**Passage provided**
- - -
When I was 12, I started feeling really tired. I’d fall asleep during break and lunchtime at school, which wasn’t like me at all. At first, my GP thought it was glandular fever, so I was given antibiotics — but nothing improved. Eventually, I had blood tests, and in May 2021 they told me I had pneumonia. I was admitted to Leicester Royal Infirmary and put in intensive care for a week. That’s when my parents were told I had Acute Lymphoblastic T-cell Leukaemia — a rare and aggressive blood cancer. I received my first round of chemotherapy while still recovering from pneumonia.
Once I was stable, I moved to the Teenage Cancer Ward in Leicester for standard treatment. But after a bone marrow aspiration, doctors told me the treatment wasn’t working. I had to start more intensive chemotherapy to prepare for a bone marrow transplant. My brother wasn’t a match, but eventually a donor was found in America. Just as we were preparing for the transplant, I caught shingles and my health levels weren’t right, so everything had to be delayed.
- - -
**Given data**
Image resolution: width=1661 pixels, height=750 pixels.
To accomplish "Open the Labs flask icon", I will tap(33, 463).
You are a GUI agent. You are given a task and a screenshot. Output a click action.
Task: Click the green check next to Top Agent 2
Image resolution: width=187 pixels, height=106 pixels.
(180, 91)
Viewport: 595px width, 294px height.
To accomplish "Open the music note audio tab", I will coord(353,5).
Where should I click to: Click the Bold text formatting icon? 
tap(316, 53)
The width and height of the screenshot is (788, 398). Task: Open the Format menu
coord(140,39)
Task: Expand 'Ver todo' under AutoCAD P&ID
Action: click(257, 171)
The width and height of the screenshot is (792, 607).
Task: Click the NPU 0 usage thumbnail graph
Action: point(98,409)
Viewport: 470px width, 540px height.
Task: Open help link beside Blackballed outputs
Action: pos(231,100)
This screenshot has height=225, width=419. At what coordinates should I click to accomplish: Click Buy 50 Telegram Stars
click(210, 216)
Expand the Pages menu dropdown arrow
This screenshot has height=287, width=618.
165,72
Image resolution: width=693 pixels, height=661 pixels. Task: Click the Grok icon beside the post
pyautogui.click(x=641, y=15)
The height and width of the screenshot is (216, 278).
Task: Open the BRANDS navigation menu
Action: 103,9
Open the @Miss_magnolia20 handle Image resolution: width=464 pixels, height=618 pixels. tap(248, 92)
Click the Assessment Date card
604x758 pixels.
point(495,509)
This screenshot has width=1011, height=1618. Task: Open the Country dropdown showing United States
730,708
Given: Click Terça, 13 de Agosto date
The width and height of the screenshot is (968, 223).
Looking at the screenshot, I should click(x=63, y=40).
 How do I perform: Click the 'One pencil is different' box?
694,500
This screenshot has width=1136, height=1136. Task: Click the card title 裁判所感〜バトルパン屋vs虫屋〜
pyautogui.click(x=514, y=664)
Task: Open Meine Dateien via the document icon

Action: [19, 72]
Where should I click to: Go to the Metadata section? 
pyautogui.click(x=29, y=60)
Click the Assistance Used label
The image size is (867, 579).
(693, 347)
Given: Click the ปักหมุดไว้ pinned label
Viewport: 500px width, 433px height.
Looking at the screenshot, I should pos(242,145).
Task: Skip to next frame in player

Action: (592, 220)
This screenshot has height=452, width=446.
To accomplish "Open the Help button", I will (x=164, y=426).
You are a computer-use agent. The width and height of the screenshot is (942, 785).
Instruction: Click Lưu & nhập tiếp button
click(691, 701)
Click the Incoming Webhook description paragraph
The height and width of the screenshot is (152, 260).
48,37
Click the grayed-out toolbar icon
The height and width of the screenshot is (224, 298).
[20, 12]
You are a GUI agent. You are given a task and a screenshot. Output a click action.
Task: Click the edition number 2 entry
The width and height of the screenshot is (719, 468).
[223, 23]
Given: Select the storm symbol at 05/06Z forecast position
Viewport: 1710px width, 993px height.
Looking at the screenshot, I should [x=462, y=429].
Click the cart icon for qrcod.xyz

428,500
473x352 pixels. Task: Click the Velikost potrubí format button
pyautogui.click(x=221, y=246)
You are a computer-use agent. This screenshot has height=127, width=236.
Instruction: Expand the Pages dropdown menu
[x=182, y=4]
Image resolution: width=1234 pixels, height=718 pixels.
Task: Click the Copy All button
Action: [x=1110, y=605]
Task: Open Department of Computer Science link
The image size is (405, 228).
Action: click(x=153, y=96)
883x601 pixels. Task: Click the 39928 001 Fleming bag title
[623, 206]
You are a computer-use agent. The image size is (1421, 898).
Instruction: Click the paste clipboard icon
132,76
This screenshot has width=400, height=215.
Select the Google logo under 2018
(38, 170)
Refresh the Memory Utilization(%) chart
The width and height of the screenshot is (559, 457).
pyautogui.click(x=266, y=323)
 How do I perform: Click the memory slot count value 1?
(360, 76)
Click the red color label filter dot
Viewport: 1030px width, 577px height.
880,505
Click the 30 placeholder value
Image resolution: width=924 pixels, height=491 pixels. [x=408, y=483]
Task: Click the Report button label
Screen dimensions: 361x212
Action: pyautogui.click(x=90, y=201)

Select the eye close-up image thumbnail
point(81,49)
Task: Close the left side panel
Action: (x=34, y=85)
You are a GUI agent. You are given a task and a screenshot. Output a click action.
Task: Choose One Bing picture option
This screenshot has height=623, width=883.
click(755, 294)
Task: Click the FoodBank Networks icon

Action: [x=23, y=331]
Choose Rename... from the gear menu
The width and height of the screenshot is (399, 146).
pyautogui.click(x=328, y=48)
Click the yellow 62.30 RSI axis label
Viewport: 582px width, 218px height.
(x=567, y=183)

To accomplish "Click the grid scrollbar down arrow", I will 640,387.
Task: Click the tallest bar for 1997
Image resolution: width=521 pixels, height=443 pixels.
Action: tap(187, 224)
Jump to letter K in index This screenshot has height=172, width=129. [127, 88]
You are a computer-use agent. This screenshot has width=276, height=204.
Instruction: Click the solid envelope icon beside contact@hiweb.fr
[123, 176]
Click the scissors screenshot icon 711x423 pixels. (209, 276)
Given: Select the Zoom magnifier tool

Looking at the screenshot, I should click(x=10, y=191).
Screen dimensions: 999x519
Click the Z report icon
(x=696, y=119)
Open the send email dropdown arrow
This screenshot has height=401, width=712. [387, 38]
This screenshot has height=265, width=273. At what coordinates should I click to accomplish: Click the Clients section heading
- - -
**Required action A**
From the account of the cancer diagnosis, return everything from "Once I was stable, I" down to "to be delayed.".
**Required action B**
Summarize the account of the cancer diagnosis in two sentences.
**Required action C**
According to the account of the cancer diagnosis, where was the bone marrow donor found?

**Task answer A**
Once I was stable, I moved to the Teenage Cancer Ward in Leicester for standard treatment. But after a bone marrow aspiration, doctors told me the treatment wasn’t working. I had to start more intensive chemotherapy to prepare for a bone marrow transplant. My brother wasn’t a match, but eventually a donor was found in America. Just as we were preparing for the transplant, I caught shingles and my health levels weren’t right, so everything had to be delayed.

**Task answer B**
At 12, the writer became unusually tired, was eventually admitted to Leicester Royal Infirmary with pneumonia and spent a week in intensive care, and was then diagnosed with Acute Lymphoblastic T-cell Leukaemia, receiving a first round of chemotherapy while still recovering. When standard treatment on the Teenage Cancer Ward proved ineffective, more intensive chemotherapy began in preparation for a bone marrow transplant from a donor found in America, but shingles and poor health levels forced a delay.

**Task answer C**
In America.